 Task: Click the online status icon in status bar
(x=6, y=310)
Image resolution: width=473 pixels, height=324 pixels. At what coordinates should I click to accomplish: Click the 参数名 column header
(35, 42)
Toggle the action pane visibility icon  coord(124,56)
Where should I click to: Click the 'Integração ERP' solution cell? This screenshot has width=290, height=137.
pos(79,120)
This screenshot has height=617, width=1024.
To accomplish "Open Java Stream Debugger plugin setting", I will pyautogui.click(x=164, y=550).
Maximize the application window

==

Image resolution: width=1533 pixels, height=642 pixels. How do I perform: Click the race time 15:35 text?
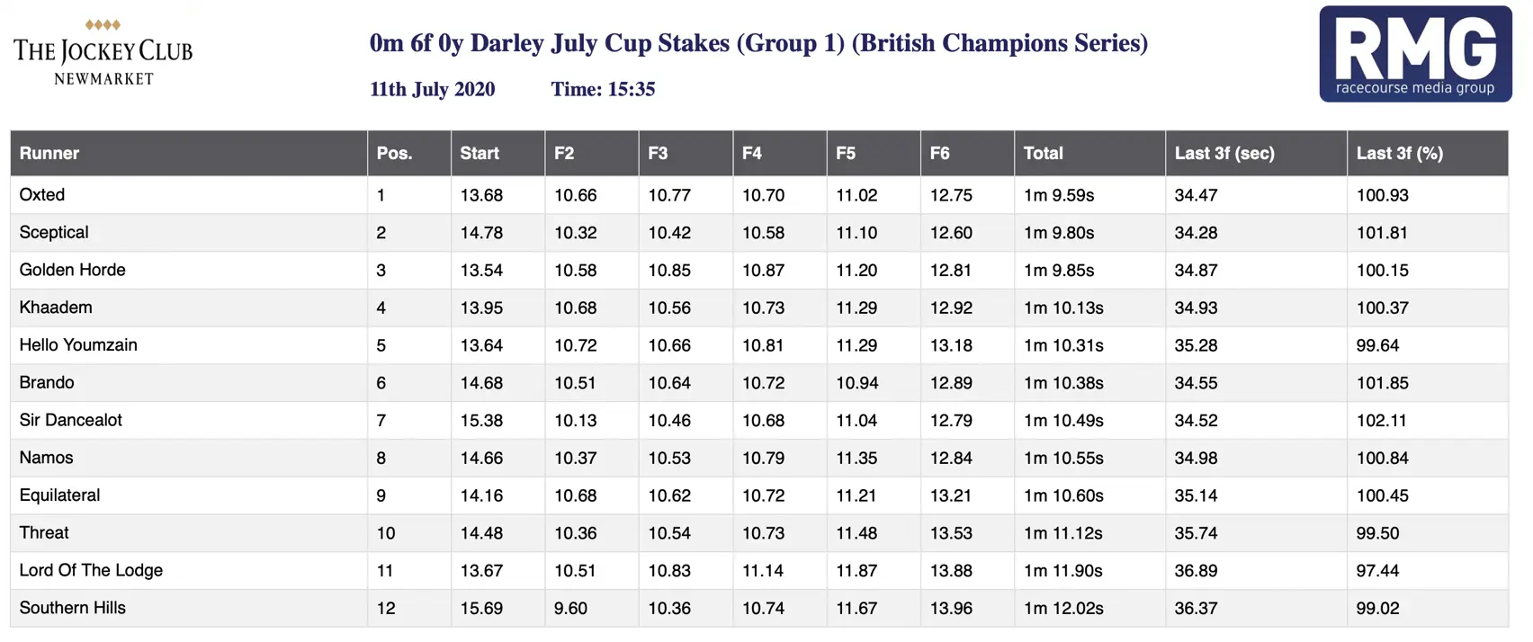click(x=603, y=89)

* * *

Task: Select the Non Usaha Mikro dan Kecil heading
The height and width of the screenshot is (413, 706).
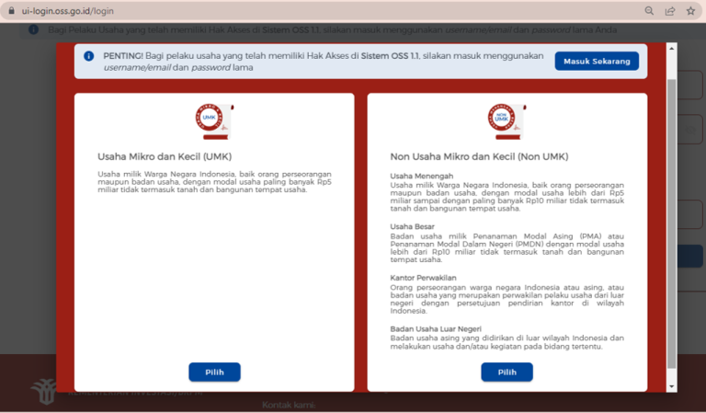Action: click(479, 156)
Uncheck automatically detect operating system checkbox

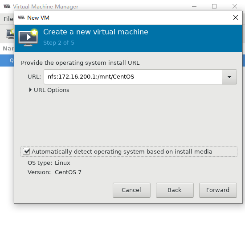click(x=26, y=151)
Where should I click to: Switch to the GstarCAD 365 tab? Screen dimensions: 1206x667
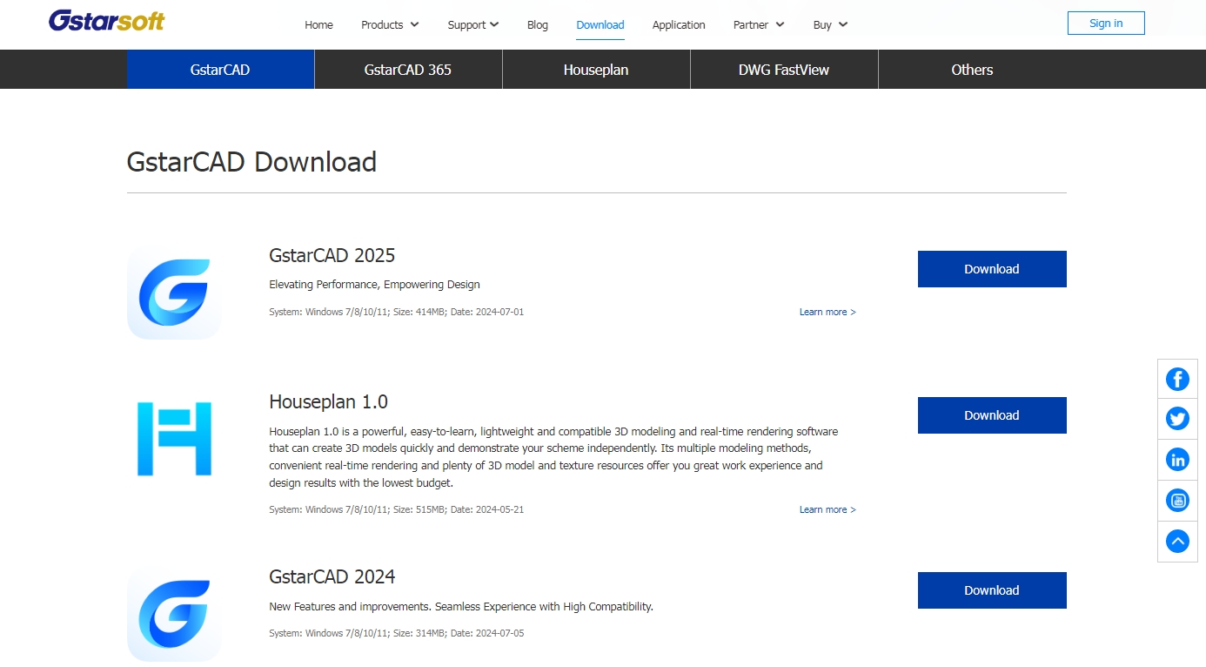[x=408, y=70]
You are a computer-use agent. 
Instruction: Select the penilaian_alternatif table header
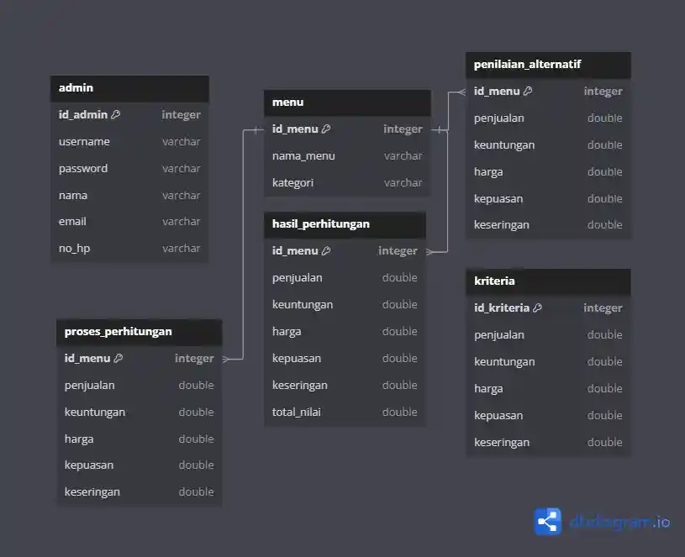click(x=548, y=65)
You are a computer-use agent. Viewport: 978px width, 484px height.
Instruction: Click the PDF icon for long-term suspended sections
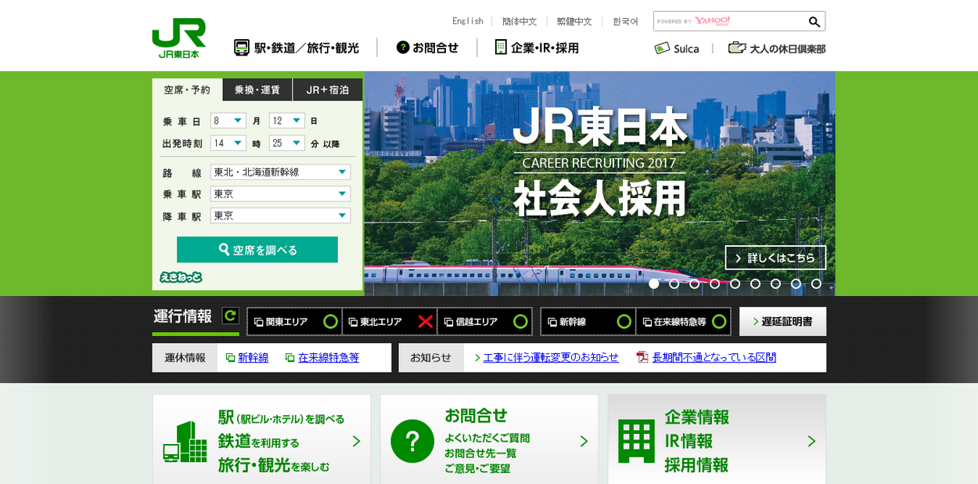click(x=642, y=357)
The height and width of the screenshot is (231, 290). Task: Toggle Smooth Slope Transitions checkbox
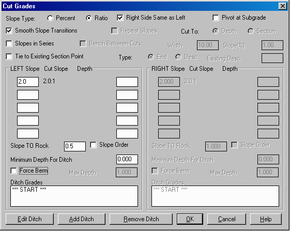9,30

EXERCISE PROMPT: Nothing should appear in the answer except the lines above from the line with "Task: Click the" through the line with "Maximize the application window", both included, written out exactly.

RESULT OF THIS EXERCISE:
 Task: Click the online status icon in status bar
(x=6, y=310)
Image resolution: width=473 pixels, height=324 pixels. At what coordinates should I click to accomplish: Click the 参数名 column header
(35, 42)
Toggle the action pane visibility icon  coord(124,56)
Where should I click to: Click the 'Integração ERP' solution cell? This screenshot has width=290, height=137.
pos(79,120)
This screenshot has height=617, width=1024.
To accomplish "Open Java Stream Debugger plugin setting", I will pyautogui.click(x=164, y=550).
Maximize the application window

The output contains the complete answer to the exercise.